New York makes you self-absorbed, which is like a gift and a curse at the same time.
Because you have to be focused on yourself, but so many people are ignored along the way.
This is my New York fashion week walk, spring, summer, fall.
I'm constantly finding meaning in inanimate objects in the city that I closely identify with.
Like, gross puddles that look like cigarette butts. I relate to them intensely.
I consider myself a multi-disciplinary artist.
I not only am an actress, but I also am a painter.
I've been working in movie theater since I was 16 and I finally came out as gay at 18, the first day of college.
I got to college and they took my picture and right when the camera clicked in the film, you know,
when the camera clicked and the shot had been taken, I was out as gay. That's how I came out.
And I introduced myself. People were like, hey, what's your name? I'm like, it doesn't matter. I'm gay.

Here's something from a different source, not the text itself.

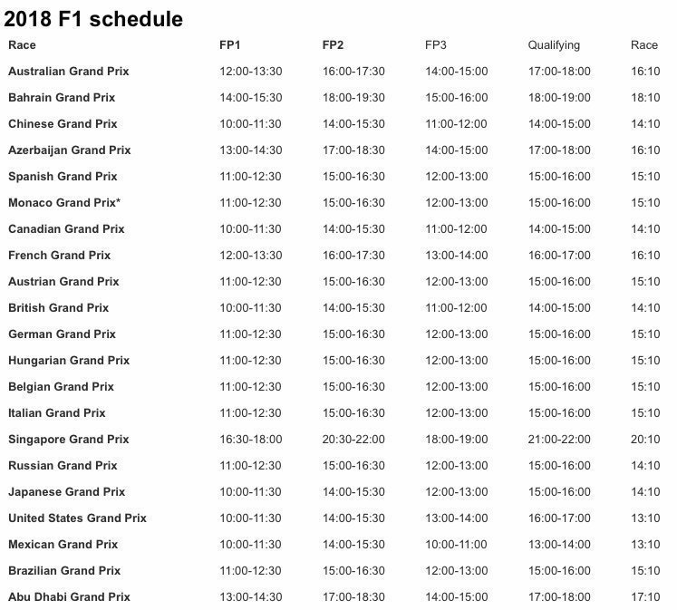Click the United States Grand Prix label

(77, 518)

That's all you need to know. I identify as transgender.
And the hardest part of the coming out experience with that has been visibility for me.

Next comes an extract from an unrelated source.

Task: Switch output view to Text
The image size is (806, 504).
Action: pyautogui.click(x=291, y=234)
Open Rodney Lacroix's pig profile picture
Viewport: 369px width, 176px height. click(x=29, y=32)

If I send my headshot in to one of these agencies that's casting for female 18 to 25 student,
I'm not going to be considered because I'm not passing with that gender.

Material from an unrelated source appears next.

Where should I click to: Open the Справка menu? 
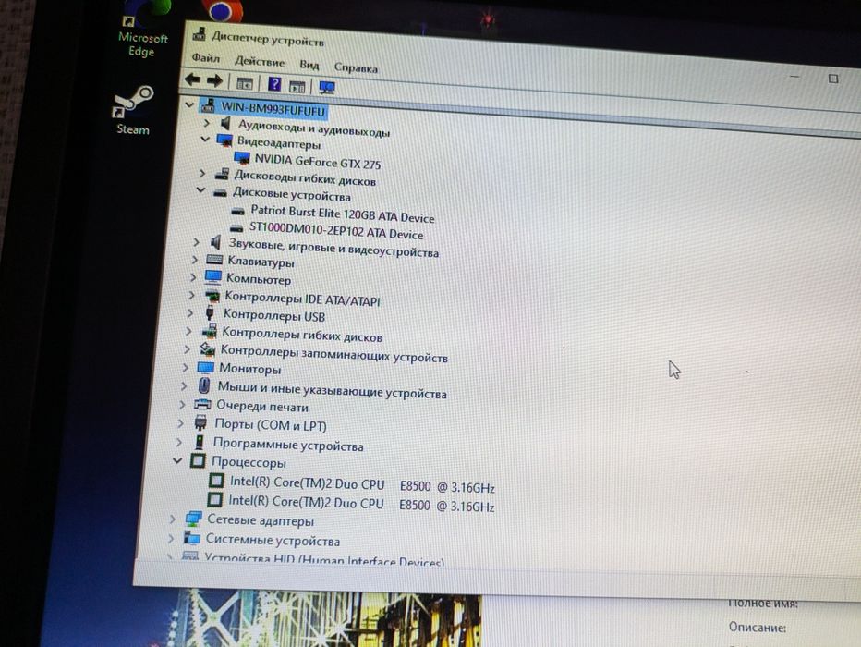click(356, 68)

I want to be empowered by the term actress. I want people to ask me, are you an actress?
I don't want people to ask me, are you an actor?
And then me having to explain that I'm an actress and then they refute that by saying everyone's an actor now.
Because when you're trans and you're waking up to that realization every single day
and you see other people making very harsh reactions to that,
how are you supposed to not harness your own feelings of wanting to not live in your body?
I'm not going to play a straight man or a gay man on film.
I'm going to play some type of woman and that's political.
It's the same as being apart to pieces of one.